1. To delete your ITP policy, select the trash icon in the top right corner of the ITP policy page.

2. A modal will pop up, double-checking if you want to delete your policy. Select Delete.

Prioritizing ITP Policies

Devices are not required to have an ITP policy associated with them; however, each device can only have one policy active at a time. ITP policies can be prioritized: higher priority policies will take precedence when two or more policies apply to one device (i.e., a device with multiple Roles and separate ITP policies applicable to each Role).

Exclude Users from ITP Policies

The exclude ITP policy (i.e., Excluded Devices) is always the highest priority and cannot be re-prioritized or deleted. The exclude policy will by default include a role called Mobile Devices that cannot be removed.

1. In the Command Center, navigate from Internet Access > Internet Threat Protection.

2. In your list of ITP policies, select the default Excluded Devices policy, and attach whichever Roles you want to be excluded from all ITP policies.

3. Select Save.

How to prioritize ITP policies

1. In the Command Center, navigate from Internet Access > Internet Threat Protection.

2. Select the Reorder button in the top right corner of the page (i.e., the button with an up and down arrow).

3. Drag your ITP policies into your preferred order of priority, where 1 is the highest priority.

4. Select Save.

ITP policy sync status

When ITP policy assignments are edited or policies are re-prioritized, the console does not typically reflect these changes immediately; for larger environments with many devices, syncs tend to take longer, and updates are only reflected in the console when CSE completes the next sync.

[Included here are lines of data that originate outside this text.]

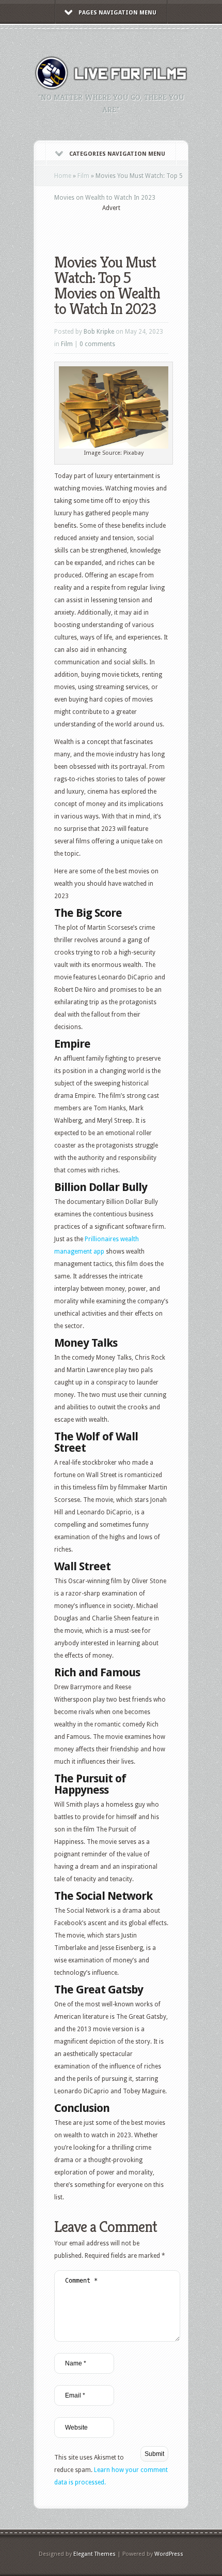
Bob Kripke (99, 331)
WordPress (168, 2554)
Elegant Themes (94, 2554)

CSE’s sync status indicates whether the ITP policies page in the console is up-to-date or in progress. If a sync is in progress, then an ETA will also be available, so that admins can expect when ITP policy updates will be reflected in the console.

If the ITP policy sync status fails to complete, contact SonicWall CSE support.

Lookup Domain

Lookup Domain allows admins to view which Content Categories and Threat Classification a given domain falls under. It also offers a Policy Verdict, indicating whether your ITP policy is configured to block or allow the searched domain. Lookup Domain is available as a feature for those who have enabled Internet Threat Protection in CSE.

To use Lookup Domain, navigate to an Internet Threat Protection (ITP) policy in the Command Center.

Disabling ITP

If an ITP policy is disabled by an end user in their device’s app, it will automatically be re-enabled after 1 hour. CSE generates logs detailing when the ITP policy was disabled and when it was re-enabled. These logs can be found under Events in the Command Center.